Balotelli’s start was much criticized even ahead of the game by those who apparently don’t read, but was necessary due to fitness and availability of pretty much no one else. Those calling for Menez to have started ahead of Balotelli might be interested to know that in his 35 minutes, being even less fit than Balotelli, he also got a lower rating than Balotelli from Who Scored. And this sad tale gets even sadder when you look at the impressive attacking trident Di Francesco had at his disposal.
|Take a bow, Duncan, you deserve it. That was beautiful. Painfully beautiful.|
I could write paragraphs about how poor everyone was, but it was really the team’s performance at large that cost us. We came out with our gloves on for the first half, like literally Bonaventura got a yellow card in the first minute. On the whole, we took 13 shots, with five on target, which is not bad, but worse when you consider that most of them happened in the first thirty minutes. But then we faded after the first goal, a brilliant shot from distance by Duncan in the 27th. 1-0 Sassuolo. Small consolation here in that Berardi’s assist on this goal was the only place you’ll see his name on the scoresheet this time around. Donnarumma took over after that, facing 16 shots with four on goal, including a couple of his trademark superhuman saves.

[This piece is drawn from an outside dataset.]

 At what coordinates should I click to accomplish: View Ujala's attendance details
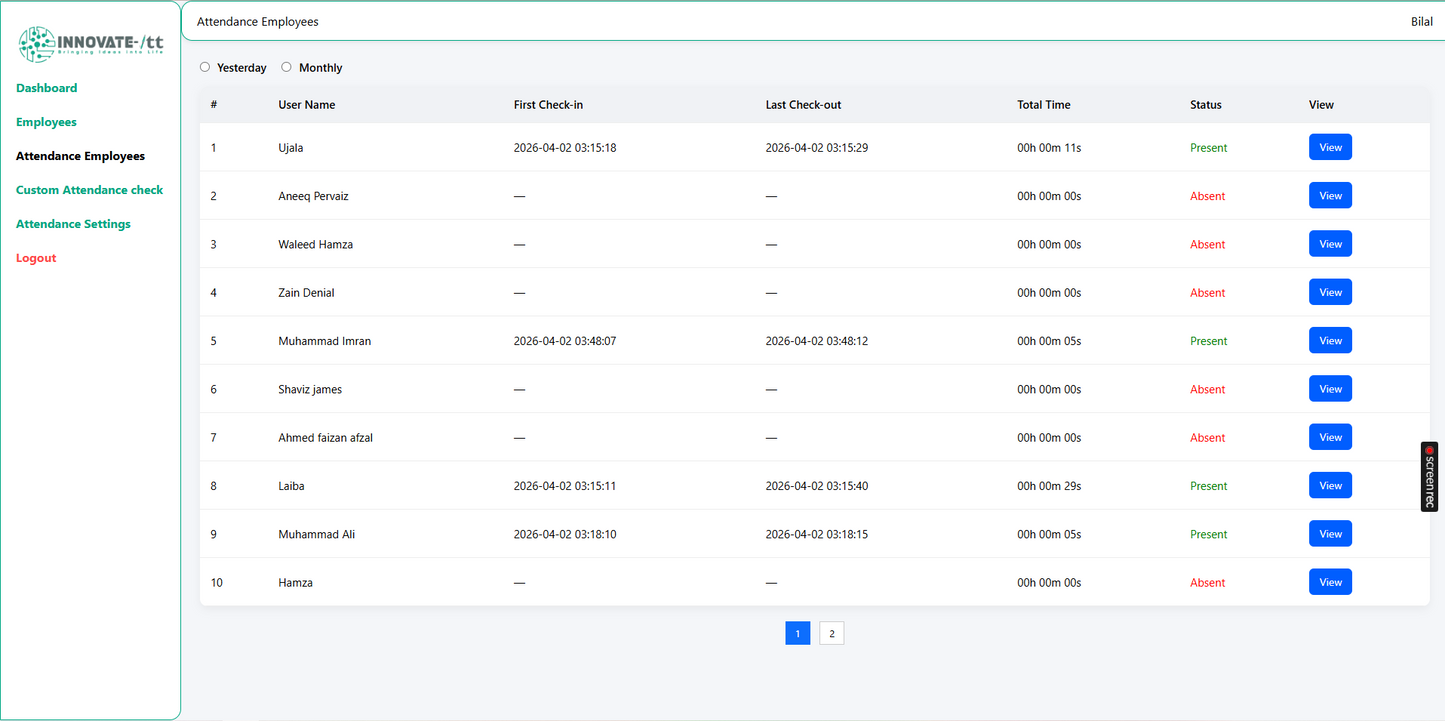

Unfortunately, not even Donnarumma could save the second goal, which Sansone scored in the 72nd, just minutes after Romagnoli replaced the apparently unfocused Zapata. 2-0 Sassuolo. There was a bit of controversy here as Biondini brought his cleat down on Bertolacci’s thigh area well before the shot was taken, but no foul was called, and the goal stood. This incensed Mihajlovic, who complained to Giacomelli, who then sent off the coach (no water bottles were harmed in this episode.) In his post match comments, Mihajlovic admitted to sharing some choice words with Giacomelli, but only after the sending off. So we’ll see what the league has to say about that and who will be on the bench on Sunday.
|Two wrongs don't make a right, Mister.|
In keeping with the low-impact subs, Boateng came on for Honda in the 82nd. And Kucka took a knock late in the match as he tried to jump over a player. Hopefully it was nothing serious. Sassuolo won’t be so lucky, as they had two players subbed off due to injury by the 63rd, Cannavaro and Missiroli, with the latter stretchered off the pitch and looking quite serious. They will also be without Defrel in their next match, who got a yellow in the 63rd, and a second yellow for a foul on Kucka in the 76th, so was sent off. And while those losses may impact whether or not they can catch us anytime soon, we couldn’t catch them or even get a consolation goal with them playing on ten men for the last 15 minutes or so. In fact, they fired like crazy in the final minutes, Donnarumma got quite the workout. That’s how bad it was. And how good Sassuolo was, they deserve massive respect for their season to date and especially this match.
However if you are thinking this was an end of the world match, it wasn’t. I’d made a deal that I would use the word “consistency” in regards to the team if we won or at least performed well up through this match. Because having watched football for a couple of years, I know that the rebuilding process is not without setbacks. This is one time I wish I was wrong, but I also know that given what we’ve seen since January 9th, we will see more good things again. Possibly soon. Our striker situation is pretty poor at the moment, but if and when Balotelli, Menez, and/or Adriano can regain match fitness, there is no reason to believe we can’t at least hold our sixth place spot and qualify for Europa League.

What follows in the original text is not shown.